The inclusion of ROR in the Crossref metadata will help everyone in the scholarly ecosystem make critical connections more easily. For example, research institutions need to monitor and measure their output by the articles and other resources their researchers have produced. Journals need to know with which institutions authors are affiliated to determine eligibility for institutionally sponsored publishing agreements. Funders need to be able to discover and track the research and researchers they have supported. Academic librarians need to easily find all of the publications associated with their campus.
Earlier this month, GRID and ROR announced that after working together to seed the community-run Research Organization Registry, GRID would be retiring from public service and handing the proverbial torch over to ROR as the scholarly community’s reliable universal open identifier for affiliations. That means that our members who have been using GRID now need to consider their move to ROR and think about how they can add ROR IDs into the metadata that they manage and share through Crossref.
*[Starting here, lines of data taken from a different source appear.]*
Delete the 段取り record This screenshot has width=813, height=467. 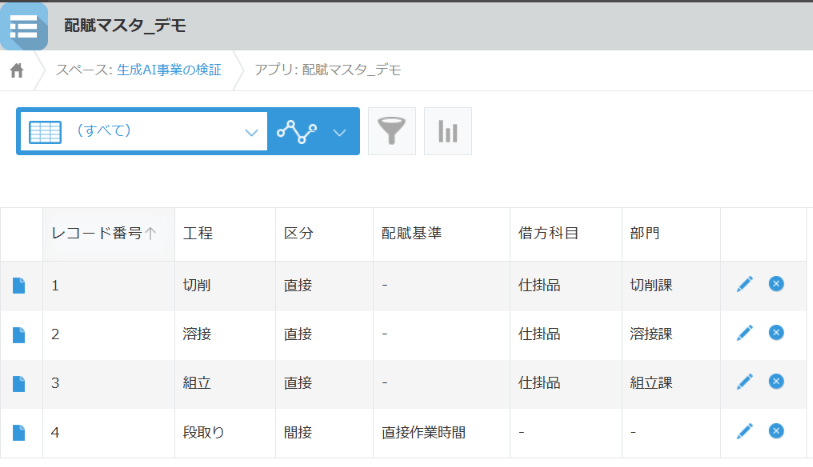pyautogui.click(x=776, y=431)
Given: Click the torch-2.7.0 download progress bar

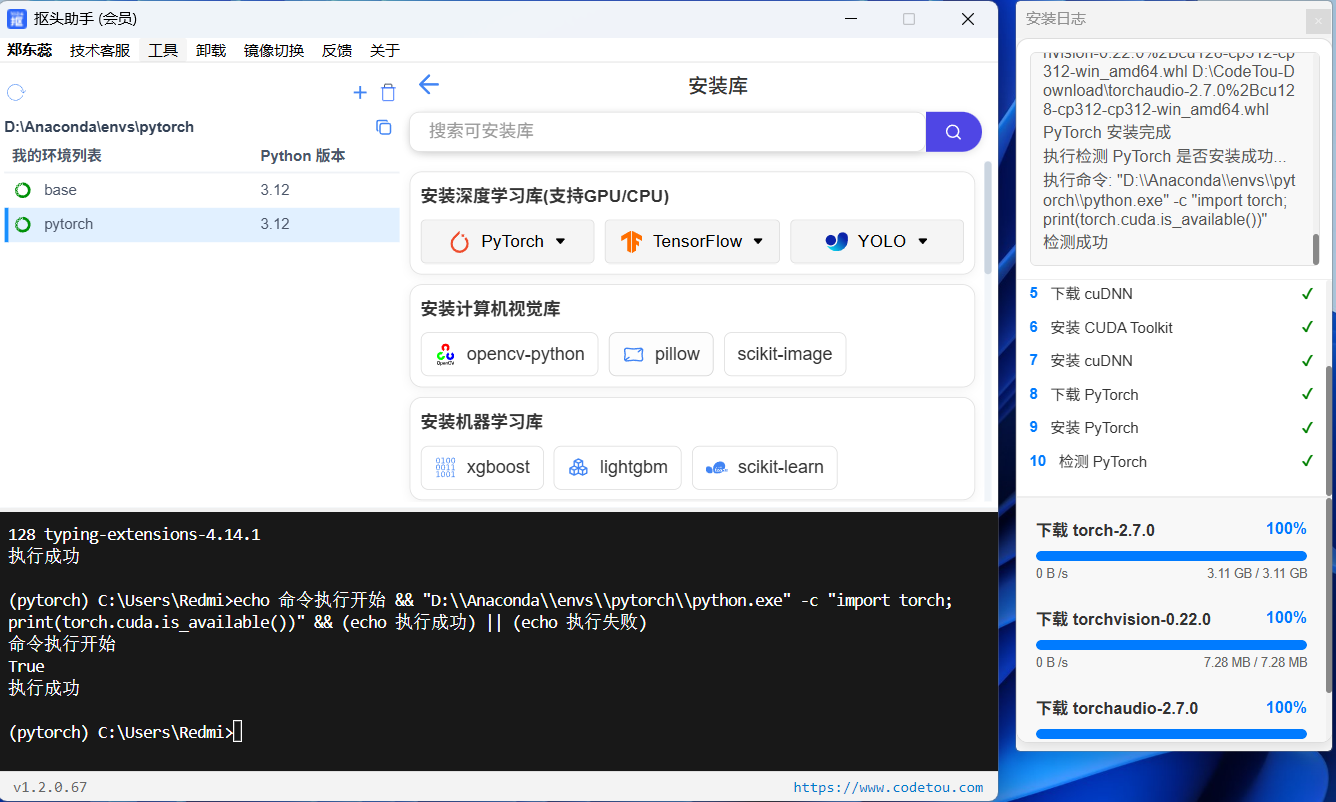Looking at the screenshot, I should 1170,555.
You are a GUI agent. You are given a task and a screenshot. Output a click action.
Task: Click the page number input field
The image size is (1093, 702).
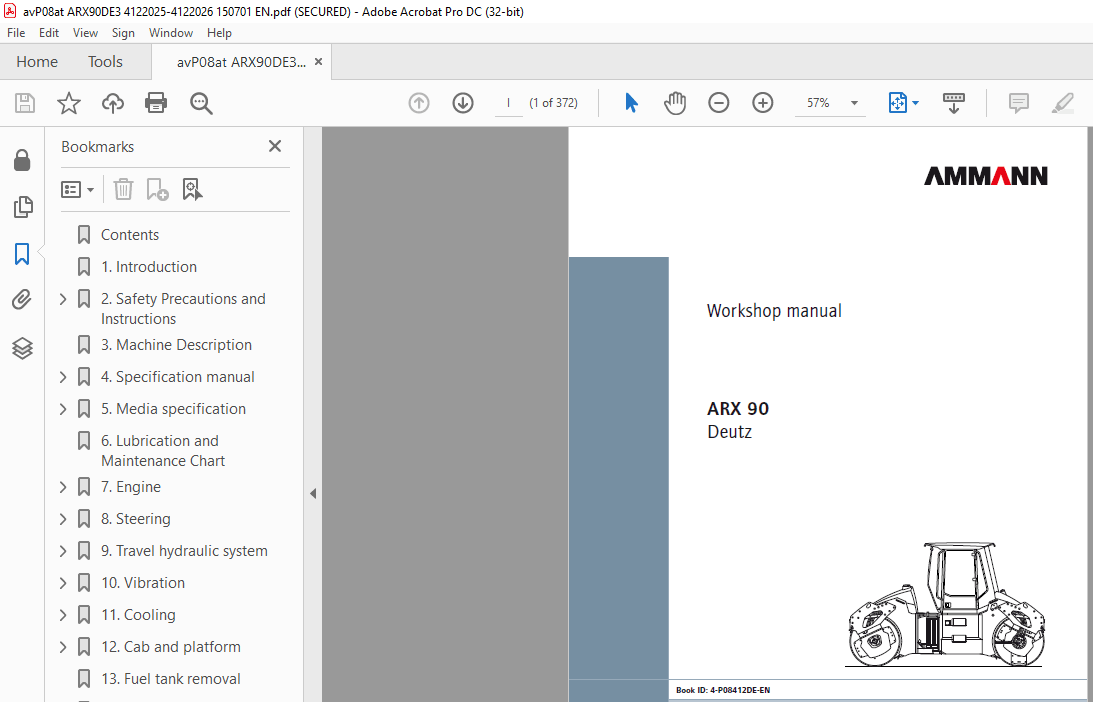coord(508,103)
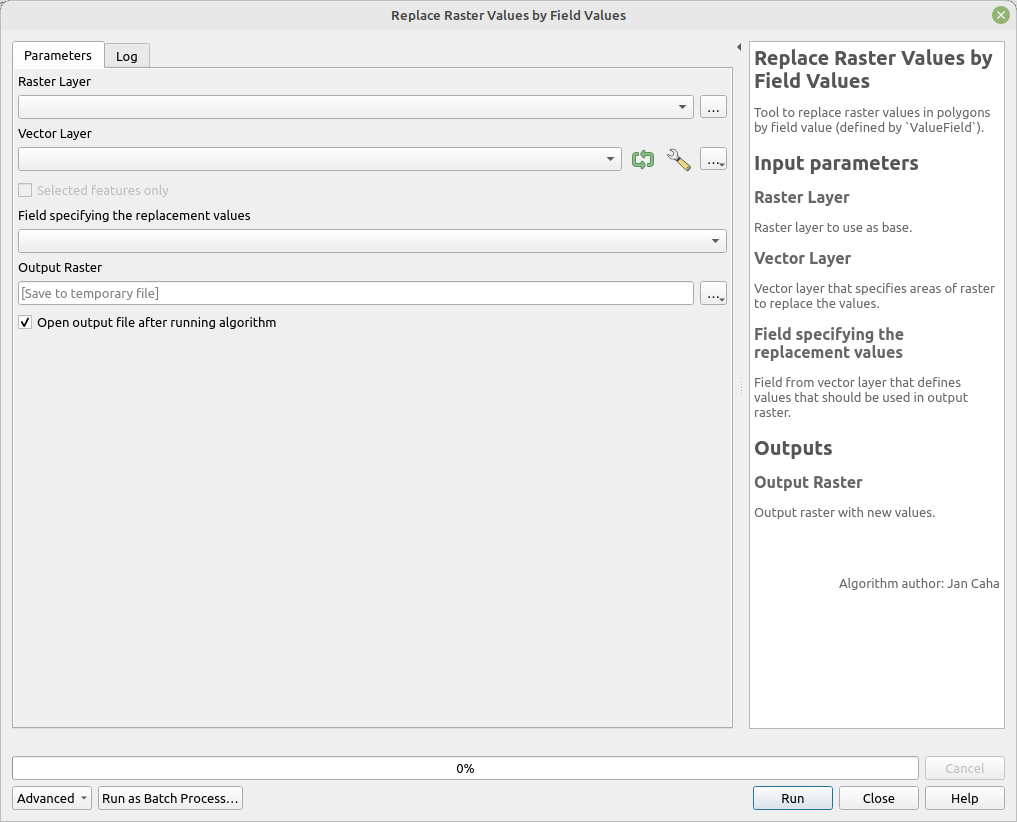1017x822 pixels.
Task: Browse for a Vector Layer file
Action: pos(713,159)
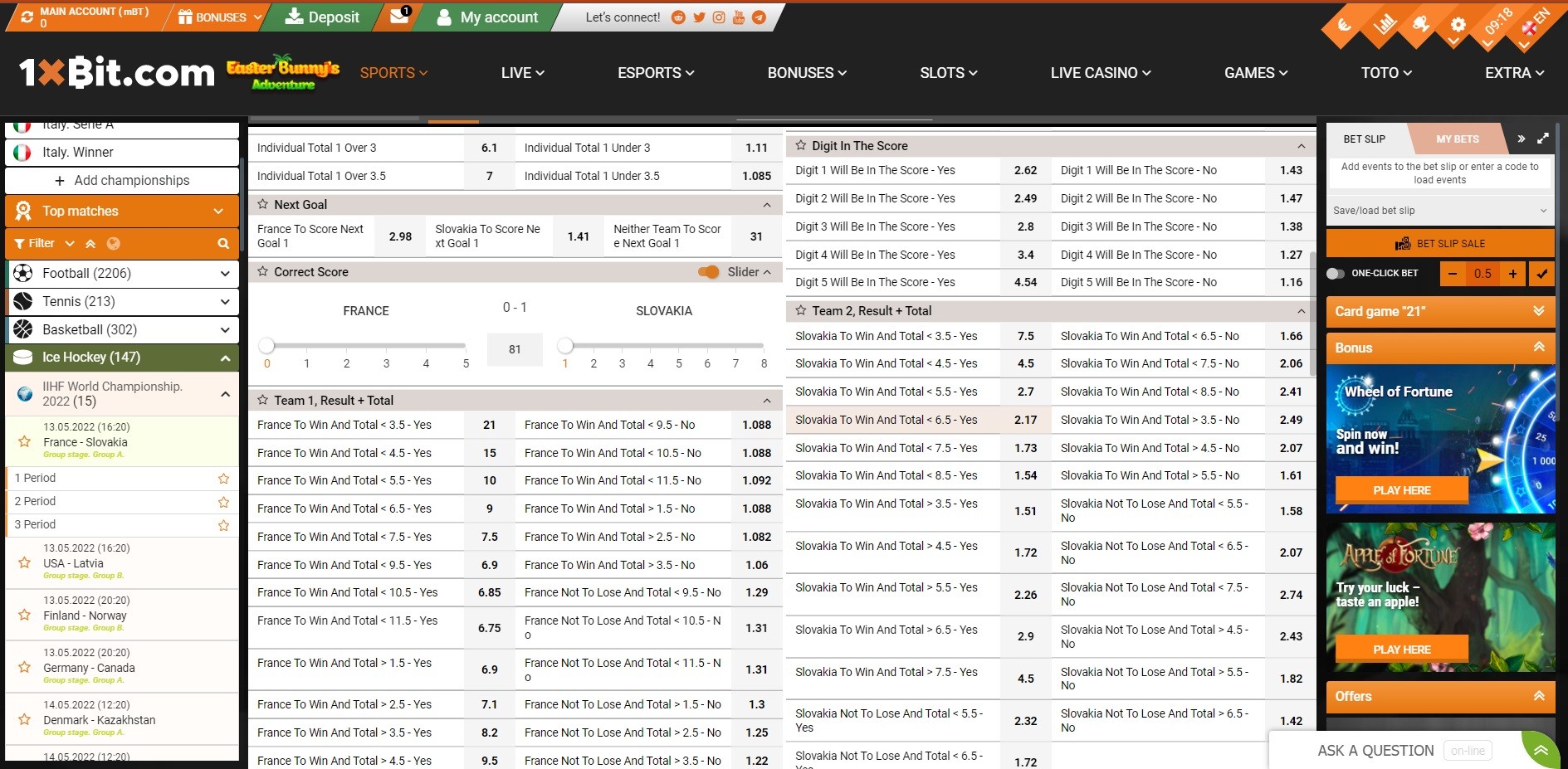Expand the Tennis sports category
This screenshot has height=769, width=1568.
tap(122, 301)
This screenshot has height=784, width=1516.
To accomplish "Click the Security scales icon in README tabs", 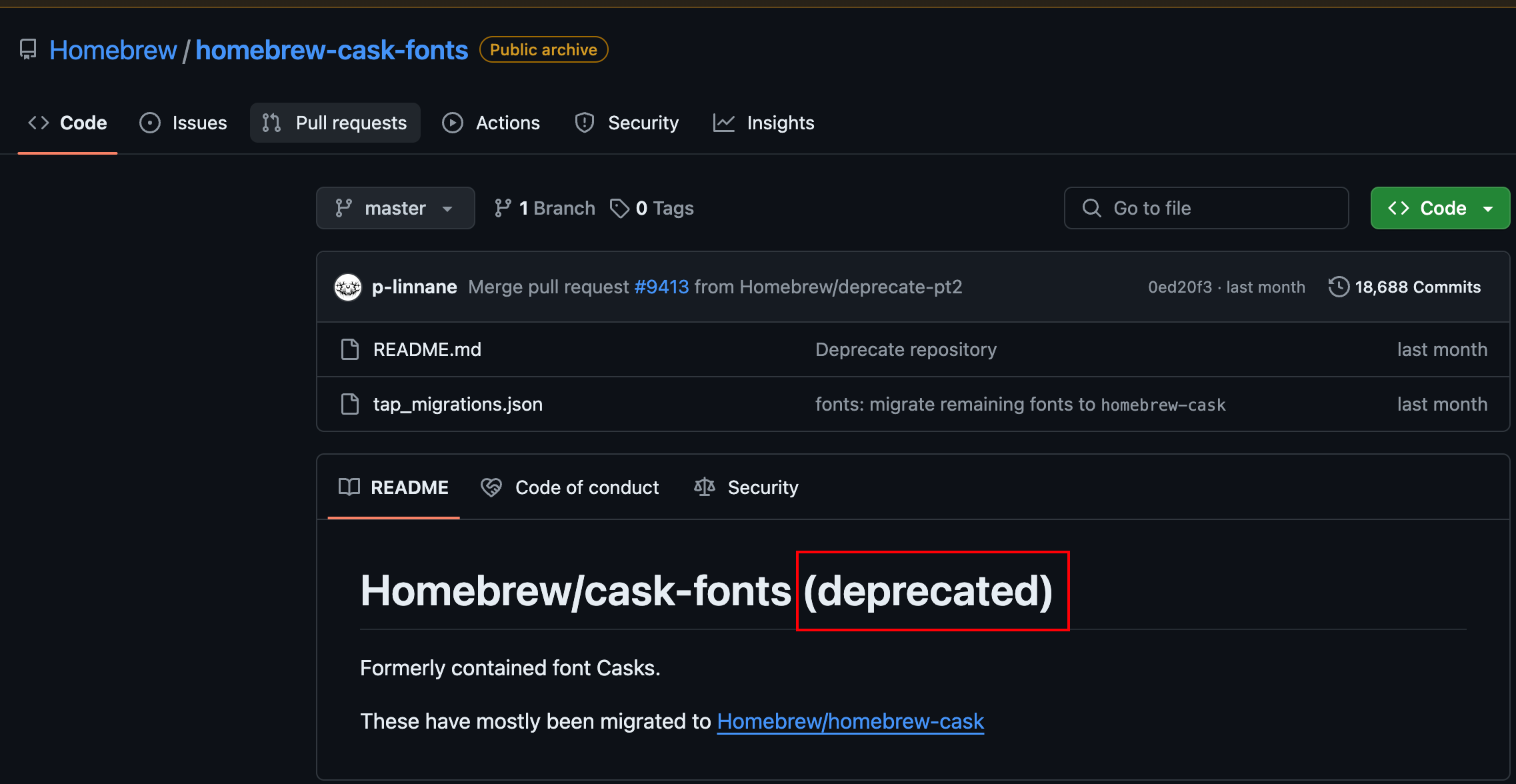I will pos(705,487).
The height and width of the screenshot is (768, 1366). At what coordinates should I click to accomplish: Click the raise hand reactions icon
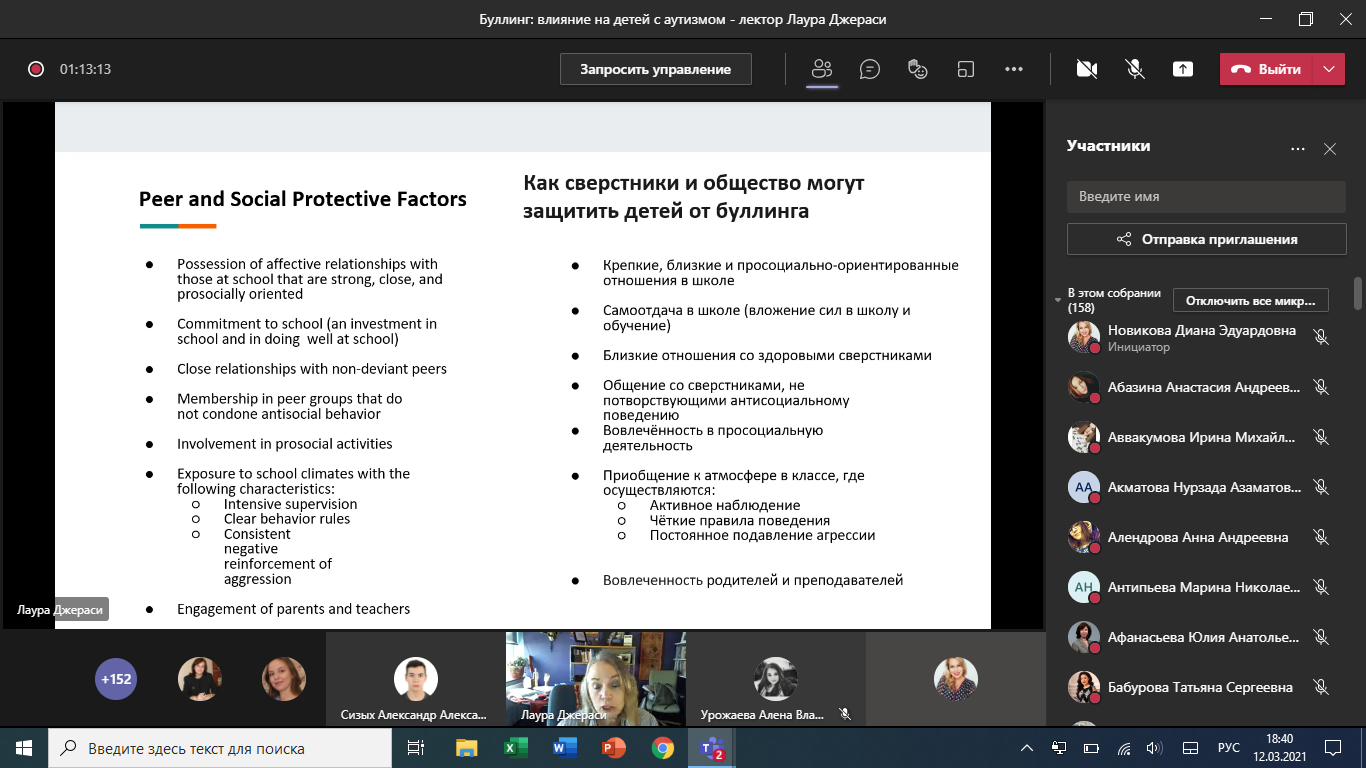pyautogui.click(x=917, y=69)
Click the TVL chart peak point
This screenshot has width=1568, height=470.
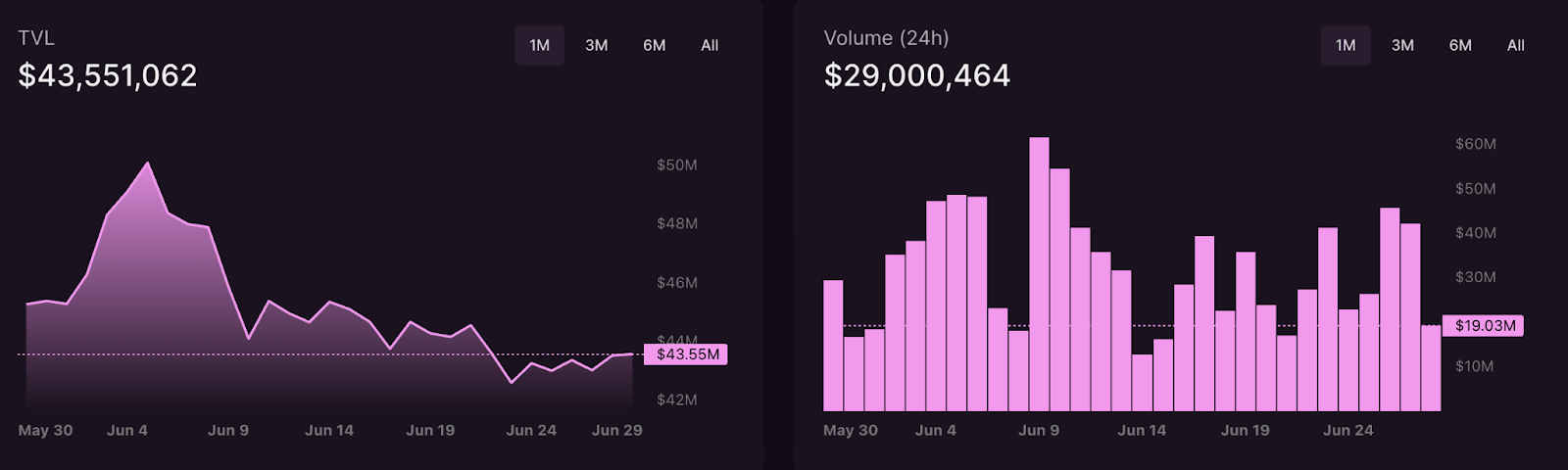pyautogui.click(x=148, y=163)
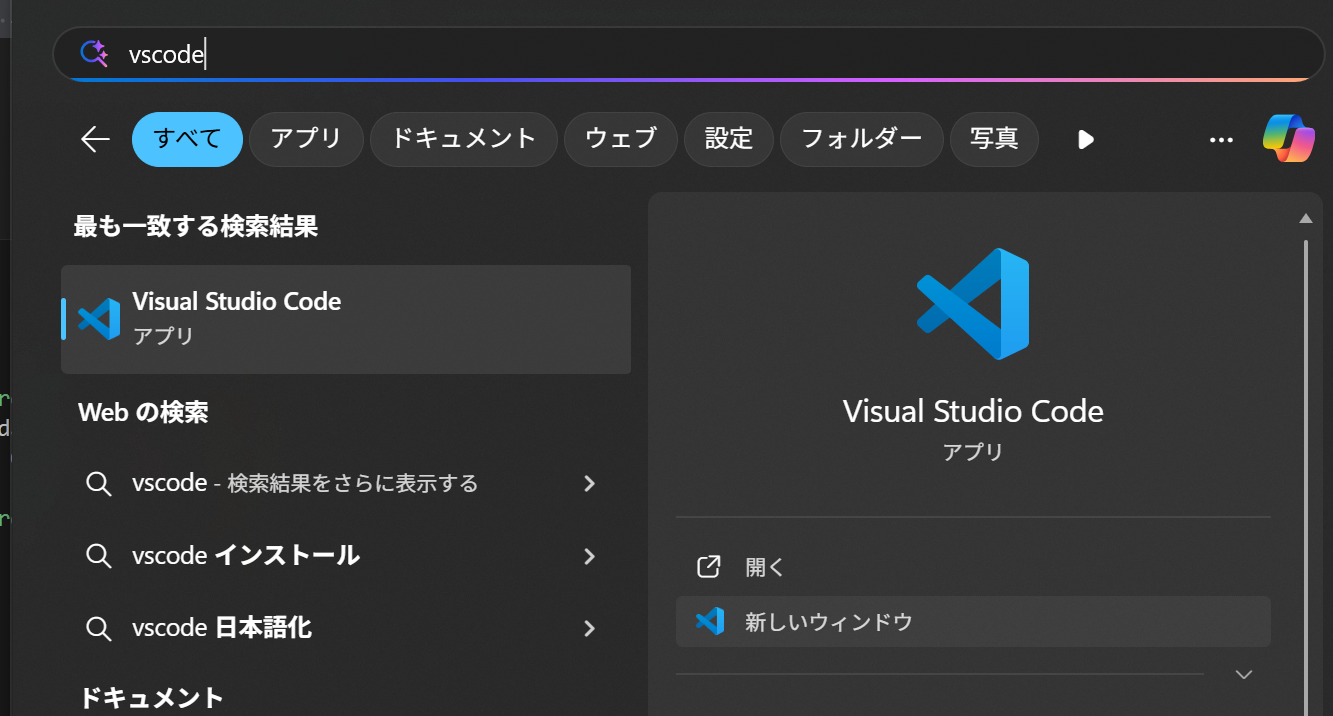Click magnifier icon next to vscode インストール

point(98,556)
We’ve been able to include ROR IDs for our grant metadata schema as affiliation information for two years, since July 2019. And the Australia Research Data Commons (ARDC) was the first member to add ROR IDs to the Crossref system in 2020. In early July, we completed the work to accept ROR IDs for affiliation assertions for all other types of records with an affiliation or institution element, such as journal articles, book chapters, preprints, datasets, dissertations, and many more.
Next, we will commence the plans to support ROR in our other tools and services, such as Participation Reports. We’ll work on alignment with the Open Funder Registry and share our plans to collect the information via the new user interface we’re developing for registering and managing metadata. Open Journal Systems (OJS) already has a ROR Plugin, developed by the German National Library of Science and Technology (TIB). This supports the collection of ROR IDs and future releases of this plugin and the OJS DOI plugin will allow including ROR IDs in the metadata sent to Crossref, to support thousands of our members to share ROR IDs via their Crossref metadata.
We also aim to add ROR to our metadata retrieval options, including the REST API, which recently saw the start of an unblocking with our move to a more robust technical foundation.
The call for participation
Many Crossref publishers, funders, and service providers are already planning to integrate ROR with their systems, map their affiliation data to ROR, and include ROR in Crossref metadata. In addition to publishers and funders, libraries, repositories, and other stakeholders are developing support for ROR. For example, the Plan S Journal Checker tool uses ROR IDs to let people check whether a particular journal is compliant with an author’s funder and institutional open access policies. In addition, the ROR website shows a growing list of active and in-progress ROR integrations.
Crossref members registering research grants via Altum’s ProposalCentral system can already add ROR IDs. Now those registering articles, books, preprints, datasets, dissertations, and other research objects, can start including much clearer and all-important affiliation metadata as part of their content registration going forward. As with all newly-introduced metadata elements, we recommend adding ROR IDs from now and ongoing, but planning a distinct project to backfill older records. We know that more than 80% of records have been updated and enriched at least once with additional and cleaner metadata, so as members do this routinely, they can include ROR IDs alongside updating URLs, license or funding information, and other metadata.